ノーヒッターまであと3死に迫った前田。その投球を女房役が振り返る。(C)Getty Images

ノーヒッターまであと3死に迫った前田。その投球を女房役が振り返る。(C)Getty Images

 手を取り合いながら金字塔を目指した者のコメントには、その無念な想いがたくさん詰まっていた。

 現地時間18日、ミネソタ・ツインズの前田健太は本拠地で行われたミルウォーキー・ブルワーズ戦に先発すると、8回を終えてノーヒットノーランを継続。3回1死から球団新記録となる8者連続奪三振も達成した。球団では2011年のフランシスコ・リリアーノ以来、史上8度目の快挙まであと3アウトに迫った9回、しかし先頭のエリック・ソガードにセンター前ヒットを打たれ、大記録は幻に終わってしまった。

 115球を投げた前田はこれで降板。抑えにマウンドを託したものの、まさかのセーブ失敗で失点がついただけでなく、4勝目の権利も失ってしまう。延長12回にチームは劇的な勝利を収めたとはいえ、やはりこの日の主役は前田だろう。“主演男優賞”に絶賛の声を送ったのは、ともにノーヒッターを目指してきた女房役のアレックス・アビーラだ。

「本当にインクレディブルだった」とはアビーラの弁。試合後の会見に応じた捕手はこの日の前田についての質問を受けると、冷静ながらも悔しそうな表情を浮かべながら語り始めた。
 
 1安打を打たれただけで前田を降板させたことについて、ロッコ・バルデリ監督に批判の声もあったが、これまで80~85球までしか投げていなかったこと、アビーラは「難しいシチュエーションだった」と指揮官に同情。
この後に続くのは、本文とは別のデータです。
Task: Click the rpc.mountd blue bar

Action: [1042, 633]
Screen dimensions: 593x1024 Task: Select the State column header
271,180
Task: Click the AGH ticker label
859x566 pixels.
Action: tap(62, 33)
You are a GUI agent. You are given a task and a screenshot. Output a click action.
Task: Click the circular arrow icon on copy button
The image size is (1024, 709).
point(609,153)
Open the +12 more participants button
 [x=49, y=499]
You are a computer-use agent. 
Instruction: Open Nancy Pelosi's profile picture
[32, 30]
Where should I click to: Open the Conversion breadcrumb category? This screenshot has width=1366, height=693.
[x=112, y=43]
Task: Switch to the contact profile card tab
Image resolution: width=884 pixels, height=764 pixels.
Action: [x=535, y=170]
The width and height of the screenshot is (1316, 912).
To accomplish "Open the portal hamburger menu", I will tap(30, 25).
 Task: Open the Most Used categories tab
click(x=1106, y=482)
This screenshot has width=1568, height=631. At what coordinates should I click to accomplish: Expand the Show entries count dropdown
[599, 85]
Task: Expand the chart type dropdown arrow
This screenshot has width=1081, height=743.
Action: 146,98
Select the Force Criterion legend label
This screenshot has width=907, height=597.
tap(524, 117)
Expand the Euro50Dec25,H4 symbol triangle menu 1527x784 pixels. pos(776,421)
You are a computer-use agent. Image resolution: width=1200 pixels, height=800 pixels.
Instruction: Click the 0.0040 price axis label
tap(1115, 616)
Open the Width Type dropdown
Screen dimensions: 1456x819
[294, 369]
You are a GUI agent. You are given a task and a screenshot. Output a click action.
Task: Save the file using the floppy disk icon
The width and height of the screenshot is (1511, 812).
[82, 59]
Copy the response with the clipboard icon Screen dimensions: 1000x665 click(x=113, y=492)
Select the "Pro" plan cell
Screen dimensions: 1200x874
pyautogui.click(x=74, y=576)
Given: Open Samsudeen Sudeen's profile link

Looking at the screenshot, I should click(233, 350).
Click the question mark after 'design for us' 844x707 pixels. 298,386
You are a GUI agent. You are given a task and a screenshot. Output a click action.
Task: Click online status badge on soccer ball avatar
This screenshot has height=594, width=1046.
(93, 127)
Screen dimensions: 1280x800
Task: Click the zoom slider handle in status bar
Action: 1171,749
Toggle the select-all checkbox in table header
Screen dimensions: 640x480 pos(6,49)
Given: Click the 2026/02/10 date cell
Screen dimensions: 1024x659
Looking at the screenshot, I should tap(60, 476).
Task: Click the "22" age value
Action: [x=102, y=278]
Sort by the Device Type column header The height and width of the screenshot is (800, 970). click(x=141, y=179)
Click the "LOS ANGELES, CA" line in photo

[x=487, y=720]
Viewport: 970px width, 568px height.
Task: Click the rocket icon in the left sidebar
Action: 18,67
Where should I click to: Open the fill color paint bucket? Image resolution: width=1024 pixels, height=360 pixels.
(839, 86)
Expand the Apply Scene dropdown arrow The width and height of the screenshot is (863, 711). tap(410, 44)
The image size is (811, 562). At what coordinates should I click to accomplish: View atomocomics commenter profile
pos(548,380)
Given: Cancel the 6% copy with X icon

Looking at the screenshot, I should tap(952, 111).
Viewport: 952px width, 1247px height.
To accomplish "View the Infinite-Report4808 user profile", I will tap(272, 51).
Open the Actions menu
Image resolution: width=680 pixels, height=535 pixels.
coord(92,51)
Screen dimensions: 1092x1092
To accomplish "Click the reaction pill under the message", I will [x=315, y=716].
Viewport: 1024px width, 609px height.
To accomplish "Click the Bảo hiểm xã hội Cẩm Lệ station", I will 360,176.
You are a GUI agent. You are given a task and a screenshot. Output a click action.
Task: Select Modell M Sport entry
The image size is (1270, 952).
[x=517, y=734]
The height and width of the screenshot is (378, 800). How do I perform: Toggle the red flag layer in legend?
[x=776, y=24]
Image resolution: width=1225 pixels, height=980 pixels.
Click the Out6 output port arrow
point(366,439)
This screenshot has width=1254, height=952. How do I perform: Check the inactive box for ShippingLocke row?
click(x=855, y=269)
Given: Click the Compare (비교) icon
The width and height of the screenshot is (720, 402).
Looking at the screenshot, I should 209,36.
また8回1死、オマー・ナルバエズの打席がターニングポイントだったとも振り返っている。「球数が嵩んでいたから、ストライクを積極的に投げて対戦打者を減らしたかった。そうすれば、完遂できると思ったのだが……」と語り、10球を粘られた末に四球を与えたことが、後の“悲劇”につながったと反省した。

 最後に、「僕はありがたいことに、これまで何度も8回、9回までノーヒッターを継続できる機会があった。そして何度か、バットを折られながらだったり、それに近い形で終わるのを見てきた。そして今夜も、本当に胸が張り裂けそうな瞬間だったよ」と悔しさを吐露。そして、「本当に今日の前田はインクレディブルだった」として会見を終えた。

 ちなみに、アビーラはデトロイト・タイガース時代の2011年5月7日、ジャスティン・バーランダーの2回目のノーヒッターに捕手として立ち会っている。また記録上は完封だが、2010年のアーマンド・ガララーガの“幻の完全試合”(一塁審判が27個目のアウトを誤審)でもマスクをかぶっていた。